*ENTRIES*.
▬▬▬▬▬▬

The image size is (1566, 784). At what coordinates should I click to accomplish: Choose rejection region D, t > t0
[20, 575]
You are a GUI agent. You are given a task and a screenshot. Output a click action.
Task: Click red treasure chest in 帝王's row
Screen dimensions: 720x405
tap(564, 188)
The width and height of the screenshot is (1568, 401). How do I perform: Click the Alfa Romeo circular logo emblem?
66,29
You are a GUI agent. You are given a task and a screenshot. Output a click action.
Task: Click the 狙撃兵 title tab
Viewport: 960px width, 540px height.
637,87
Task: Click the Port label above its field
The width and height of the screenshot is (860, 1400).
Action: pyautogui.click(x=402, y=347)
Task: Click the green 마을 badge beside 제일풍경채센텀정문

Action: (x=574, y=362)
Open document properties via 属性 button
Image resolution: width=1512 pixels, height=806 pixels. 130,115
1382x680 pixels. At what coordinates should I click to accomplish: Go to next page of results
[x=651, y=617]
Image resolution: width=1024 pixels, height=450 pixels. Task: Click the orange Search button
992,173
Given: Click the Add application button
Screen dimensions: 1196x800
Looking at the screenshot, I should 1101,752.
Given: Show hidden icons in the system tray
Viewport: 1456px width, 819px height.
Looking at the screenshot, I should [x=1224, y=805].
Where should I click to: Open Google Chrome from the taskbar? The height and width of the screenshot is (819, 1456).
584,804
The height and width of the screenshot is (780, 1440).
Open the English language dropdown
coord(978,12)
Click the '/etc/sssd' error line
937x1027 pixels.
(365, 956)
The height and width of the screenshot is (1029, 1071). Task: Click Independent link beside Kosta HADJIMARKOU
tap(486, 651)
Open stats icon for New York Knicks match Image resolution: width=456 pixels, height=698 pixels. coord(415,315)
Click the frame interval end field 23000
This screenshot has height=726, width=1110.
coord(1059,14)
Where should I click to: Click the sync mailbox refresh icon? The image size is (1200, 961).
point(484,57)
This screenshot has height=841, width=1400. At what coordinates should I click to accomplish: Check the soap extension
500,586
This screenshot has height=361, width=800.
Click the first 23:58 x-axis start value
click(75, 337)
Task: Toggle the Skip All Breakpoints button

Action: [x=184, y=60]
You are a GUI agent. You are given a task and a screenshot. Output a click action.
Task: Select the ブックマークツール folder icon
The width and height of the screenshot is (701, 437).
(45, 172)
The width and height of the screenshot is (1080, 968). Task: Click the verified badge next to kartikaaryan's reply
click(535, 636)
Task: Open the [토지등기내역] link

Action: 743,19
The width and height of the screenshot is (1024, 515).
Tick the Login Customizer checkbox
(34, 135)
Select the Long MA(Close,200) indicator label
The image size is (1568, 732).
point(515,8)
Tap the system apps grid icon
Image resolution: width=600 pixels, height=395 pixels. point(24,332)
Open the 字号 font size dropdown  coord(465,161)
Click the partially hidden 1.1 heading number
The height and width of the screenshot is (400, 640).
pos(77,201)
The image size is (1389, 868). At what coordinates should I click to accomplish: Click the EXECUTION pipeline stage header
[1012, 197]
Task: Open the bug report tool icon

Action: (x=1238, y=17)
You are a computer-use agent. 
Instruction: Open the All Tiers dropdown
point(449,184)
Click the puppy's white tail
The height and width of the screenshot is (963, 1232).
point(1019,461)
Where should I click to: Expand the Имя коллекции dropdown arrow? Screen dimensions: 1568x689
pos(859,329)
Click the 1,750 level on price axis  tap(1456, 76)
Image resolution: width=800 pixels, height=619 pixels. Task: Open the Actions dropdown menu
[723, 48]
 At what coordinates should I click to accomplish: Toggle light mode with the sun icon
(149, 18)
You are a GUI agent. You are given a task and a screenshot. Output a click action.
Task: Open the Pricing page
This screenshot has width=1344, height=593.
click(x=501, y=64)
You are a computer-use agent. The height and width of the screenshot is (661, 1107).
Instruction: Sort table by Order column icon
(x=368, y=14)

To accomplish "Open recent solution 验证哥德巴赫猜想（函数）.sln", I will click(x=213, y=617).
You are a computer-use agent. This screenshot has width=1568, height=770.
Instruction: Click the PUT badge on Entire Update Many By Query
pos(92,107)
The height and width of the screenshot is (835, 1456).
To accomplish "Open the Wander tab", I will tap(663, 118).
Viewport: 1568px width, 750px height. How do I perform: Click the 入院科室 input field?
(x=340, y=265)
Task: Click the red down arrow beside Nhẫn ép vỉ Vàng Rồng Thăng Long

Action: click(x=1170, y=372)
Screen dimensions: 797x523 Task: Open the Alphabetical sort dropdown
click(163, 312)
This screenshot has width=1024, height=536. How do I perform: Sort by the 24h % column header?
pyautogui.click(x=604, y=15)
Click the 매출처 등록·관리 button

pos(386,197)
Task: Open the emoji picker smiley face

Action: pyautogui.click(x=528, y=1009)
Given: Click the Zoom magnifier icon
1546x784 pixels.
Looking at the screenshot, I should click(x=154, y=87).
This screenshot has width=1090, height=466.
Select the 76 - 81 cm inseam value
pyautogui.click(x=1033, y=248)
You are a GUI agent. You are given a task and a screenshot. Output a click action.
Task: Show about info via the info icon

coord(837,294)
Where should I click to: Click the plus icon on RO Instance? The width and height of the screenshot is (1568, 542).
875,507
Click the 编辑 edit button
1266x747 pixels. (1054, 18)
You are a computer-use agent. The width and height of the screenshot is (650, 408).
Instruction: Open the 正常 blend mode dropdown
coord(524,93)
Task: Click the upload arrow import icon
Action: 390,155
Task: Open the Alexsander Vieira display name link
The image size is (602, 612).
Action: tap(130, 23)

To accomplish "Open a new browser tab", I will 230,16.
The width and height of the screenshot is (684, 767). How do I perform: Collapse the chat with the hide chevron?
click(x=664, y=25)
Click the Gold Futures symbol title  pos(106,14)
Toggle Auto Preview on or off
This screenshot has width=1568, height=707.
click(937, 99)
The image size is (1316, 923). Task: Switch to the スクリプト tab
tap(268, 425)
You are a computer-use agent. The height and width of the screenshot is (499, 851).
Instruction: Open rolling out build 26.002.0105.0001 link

▬▬▬▬▬▬

*WHAT TO DO*.
Print the lines exactly as they appear, starting at the line that contains "This screenshot has height=361, width=800." and ending after the line that contains "Action: 743,19".

*EXERCISE RESPONSE*.
This screenshot has height=361, width=800.
Click the first 23:58 x-axis start value
click(75, 337)
Task: Toggle the Skip All Breakpoints button

Action: [x=184, y=60]
You are a GUI agent. You are given a task and a screenshot. Output a click action.
Task: Select the ブックマークツール folder icon
The width and height of the screenshot is (701, 437).
(45, 172)
The width and height of the screenshot is (1080, 968). Task: Click the verified badge next to kartikaaryan's reply
click(535, 636)
Task: Open the [토지등기내역] link

Action: 743,19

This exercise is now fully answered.